## Task directions
Set down the data below once more, precisely as it reads.

--- Records for the exercise Enclosed Below ---

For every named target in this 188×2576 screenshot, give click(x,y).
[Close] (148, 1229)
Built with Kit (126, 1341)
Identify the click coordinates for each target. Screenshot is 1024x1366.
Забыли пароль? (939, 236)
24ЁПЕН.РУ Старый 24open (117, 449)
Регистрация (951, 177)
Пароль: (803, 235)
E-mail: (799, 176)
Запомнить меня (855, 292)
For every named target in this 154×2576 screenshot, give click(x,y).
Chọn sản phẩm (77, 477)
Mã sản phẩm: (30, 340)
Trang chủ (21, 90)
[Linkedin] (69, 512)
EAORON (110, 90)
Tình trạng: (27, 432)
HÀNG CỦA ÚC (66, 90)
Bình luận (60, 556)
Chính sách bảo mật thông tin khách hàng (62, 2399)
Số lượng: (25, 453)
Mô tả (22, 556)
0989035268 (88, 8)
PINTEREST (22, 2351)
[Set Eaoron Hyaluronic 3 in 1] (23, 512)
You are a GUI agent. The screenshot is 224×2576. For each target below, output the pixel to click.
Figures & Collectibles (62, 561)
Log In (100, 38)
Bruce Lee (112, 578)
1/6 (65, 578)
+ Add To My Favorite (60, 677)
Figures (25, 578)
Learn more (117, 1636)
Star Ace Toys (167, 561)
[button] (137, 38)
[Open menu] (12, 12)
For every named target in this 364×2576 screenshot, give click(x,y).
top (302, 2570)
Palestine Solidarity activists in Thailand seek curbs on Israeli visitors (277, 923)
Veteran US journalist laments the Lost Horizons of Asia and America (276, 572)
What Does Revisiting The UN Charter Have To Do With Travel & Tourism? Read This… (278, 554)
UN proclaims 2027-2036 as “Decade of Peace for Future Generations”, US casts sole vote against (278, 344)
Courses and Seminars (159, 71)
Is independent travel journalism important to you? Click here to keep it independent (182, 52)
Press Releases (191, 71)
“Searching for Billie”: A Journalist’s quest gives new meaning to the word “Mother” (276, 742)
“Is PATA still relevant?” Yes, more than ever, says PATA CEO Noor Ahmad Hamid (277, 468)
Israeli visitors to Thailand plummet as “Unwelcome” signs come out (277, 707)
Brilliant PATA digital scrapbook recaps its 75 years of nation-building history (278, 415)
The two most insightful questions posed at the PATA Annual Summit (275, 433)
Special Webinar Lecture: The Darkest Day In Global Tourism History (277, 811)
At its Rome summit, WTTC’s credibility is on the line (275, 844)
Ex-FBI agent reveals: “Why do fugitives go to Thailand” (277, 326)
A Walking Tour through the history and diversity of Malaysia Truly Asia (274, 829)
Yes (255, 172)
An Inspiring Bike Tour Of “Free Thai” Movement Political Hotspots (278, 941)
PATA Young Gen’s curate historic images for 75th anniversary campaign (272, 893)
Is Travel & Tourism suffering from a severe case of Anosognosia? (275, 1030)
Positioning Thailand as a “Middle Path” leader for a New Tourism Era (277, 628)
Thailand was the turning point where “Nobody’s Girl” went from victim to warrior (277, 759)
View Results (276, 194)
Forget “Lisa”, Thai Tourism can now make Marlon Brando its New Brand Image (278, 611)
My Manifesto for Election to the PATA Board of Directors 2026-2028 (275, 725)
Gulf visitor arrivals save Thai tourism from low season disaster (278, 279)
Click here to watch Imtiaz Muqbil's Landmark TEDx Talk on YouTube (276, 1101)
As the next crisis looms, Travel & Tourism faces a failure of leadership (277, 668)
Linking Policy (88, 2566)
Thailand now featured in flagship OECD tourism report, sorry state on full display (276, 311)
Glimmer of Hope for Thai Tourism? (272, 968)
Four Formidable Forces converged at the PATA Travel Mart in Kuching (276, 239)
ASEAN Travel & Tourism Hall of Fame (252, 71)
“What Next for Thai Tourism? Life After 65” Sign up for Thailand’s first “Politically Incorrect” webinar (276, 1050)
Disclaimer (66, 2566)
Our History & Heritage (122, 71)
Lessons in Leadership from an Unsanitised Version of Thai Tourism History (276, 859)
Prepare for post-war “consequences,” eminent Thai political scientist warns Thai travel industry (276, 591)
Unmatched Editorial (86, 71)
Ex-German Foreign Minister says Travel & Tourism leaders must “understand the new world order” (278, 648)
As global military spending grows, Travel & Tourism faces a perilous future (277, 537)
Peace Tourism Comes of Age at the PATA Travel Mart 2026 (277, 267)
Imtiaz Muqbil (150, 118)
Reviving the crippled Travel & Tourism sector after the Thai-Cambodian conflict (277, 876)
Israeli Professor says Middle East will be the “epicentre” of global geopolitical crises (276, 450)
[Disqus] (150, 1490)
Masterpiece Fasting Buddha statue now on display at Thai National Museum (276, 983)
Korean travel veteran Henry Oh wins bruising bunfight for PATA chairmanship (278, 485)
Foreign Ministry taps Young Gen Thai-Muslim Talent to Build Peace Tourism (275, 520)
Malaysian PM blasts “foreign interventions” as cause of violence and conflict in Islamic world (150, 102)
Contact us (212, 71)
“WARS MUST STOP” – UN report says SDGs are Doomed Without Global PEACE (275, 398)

--- End of Enclosed Records for the exercise ---

## Result
For every named target in this 188×2576 screenshot, give click(x,y).
[Close] (148, 1229)
Built with Kit (126, 1341)
Identify the click coordinates for each target. Screenshot is 1024x1366.
Забыли пароль? (939, 236)
24ЁПЕН.РУ Старый 24open (117, 449)
Регистрация (951, 177)
Пароль: (803, 235)
E-mail: (799, 176)
Запомнить меня (855, 292)
For every named target in this 154×2576 screenshot, give click(x,y).
Chọn sản phẩm (77, 477)
Mã sản phẩm: (30, 340)
Trang chủ (21, 90)
[Linkedin] (69, 512)
EAORON (110, 90)
Tình trạng: (27, 432)
HÀNG CỦA ÚC (66, 90)
Bình luận (60, 556)
Chính sách bảo mật thông tin khách hàng (62, 2399)
Số lượng: (25, 453)
Mô tả (22, 556)
0989035268 (88, 8)
PINTEREST (22, 2351)
[Set Eaoron Hyaluronic 3 in 1] (23, 512)
You are a GUI agent. The screenshot is 224×2576. For each target below, output the pixel to click.
Figures & Collectibles (62, 561)
Log In (100, 38)
Bruce Lee (112, 578)
1/6 (65, 578)
+ Add To My Favorite (60, 677)
Figures (25, 578)
Learn more (117, 1636)
Star Ace Toys (167, 561)
[button] (137, 38)
[Open menu] (12, 12)
For every named target in this 364×2576 screenshot, give click(x,y).
top (302, 2570)
Palestine Solidarity activists in Thailand seek curbs on Israeli visitors (277, 923)
Veteran US journalist laments the Lost Horizons of Asia and America (276, 572)
What Does Revisiting The UN Charter Have To Do With Travel & Tourism? Read This… (278, 554)
UN proclaims 2027-2036 as “Decade of Peace for Future Generations”, US casts sole vote against (278, 344)
Courses and Seminars (159, 71)
Is independent travel journalism important to you? Click here to keep it independent (182, 52)
Press Releases (191, 71)
“Searching for Billie”: A Journalist’s quest gives new meaning to the word “Mother” (276, 742)
“Is PATA still relevant?” Yes, more than ever, says PATA CEO Noor Ahmad Hamid (277, 468)
Israeli visitors to Thailand plummet as “Unwelcome” signs come out (277, 707)
Brilliant PATA digital scrapbook recaps its 75 years of nation-building history (278, 415)
The two most insightful questions posed at the PATA Annual Summit (275, 433)
Special Webinar Lecture: The Darkest Day In Global Tourism History (277, 811)
At its Rome summit, WTTC’s credibility is on the line (275, 844)
Ex-FBI agent reveals: “Why do fugitives go to Thailand” (277, 326)
A Walking Tour through the history and diversity of Malaysia Truly Asia (274, 829)
Yes (255, 172)
An Inspiring Bike Tour Of “Free Thai” Movement Political Hotspots (278, 941)
PATA Young Gen’s curate historic images for 75th anniversary campaign (272, 893)
Is Travel & Tourism suffering from a severe case of Anosognosia? (275, 1030)
Positioning Thailand as a “Middle Path” leader for a New Tourism Era (277, 628)
Thailand was the turning point where “Nobody’s Girl” went from victim to warrior (277, 759)
View Results (276, 194)
Forget “Lisa”, Thai Tourism can now make Marlon Brando its New Brand Image (278, 611)
My Manifesto for Election to the PATA Board of Directors 2026-2028 (275, 725)
Gulf visitor arrivals save Thai tourism from low season disaster (278, 279)
Click here to watch Imtiaz Muqbil's Landmark TEDx Talk on YouTube (276, 1101)
As the next crisis looms, Travel & Tourism faces a failure of leadership (277, 668)
Linking Policy (88, 2566)
Thailand now featured in flagship OECD tourism report, sorry state on full display (276, 311)
Glimmer of Hope for Thai Tourism? (272, 968)
Four Formidable Forces converged at the PATA Travel Mart in Kuching (276, 239)
ASEAN Travel & Tourism Hall of Fame (252, 71)
“What Next for Thai Tourism? Life After 65” Sign up for Thailand’s first “Politically Incorrect” webinar (276, 1050)
Disclaimer (66, 2566)
Our History & Heritage (122, 71)
Lessons in Leadership from an Unsanitised Version of Thai Tourism History (276, 859)
Prepare for post-war “consequences,” eminent Thai political scientist warns Thai travel industry (276, 591)
Unmatched Editorial (86, 71)
Ex-German Foreign Minister says Travel & Tourism leaders must “understand the new world order” (278, 648)
As global military spending grows, Travel & Tourism faces a perilous future (277, 537)
Peace Tourism Comes of Age at the PATA Travel Mart 2026 (277, 267)
Imtiaz Muqbil (150, 118)
Reviving the crippled Travel & Tourism sector after the Thai-Cambodian conflict (277, 876)
Israeli Professor says Middle East will be the “epicentre” of global geopolitical crises (276, 450)
[Disqus] (150, 1490)
Masterpiece Fasting Buddha statue now on display at Thai National Museum (276, 983)
Korean travel veteran Henry Oh wins bruising bunfight for PATA chairmanship (278, 485)
Foreign Ministry taps Young Gen Thai-Muslim Talent to Build Peace Tourism (275, 520)
Malaysian PM blasts “foreign interventions” as cause of violence and conflict in Islamic world (150, 102)
Contact us (212, 71)
“WARS MUST STOP” – UN report says SDGs are Doomed Without Global PEACE (275, 398)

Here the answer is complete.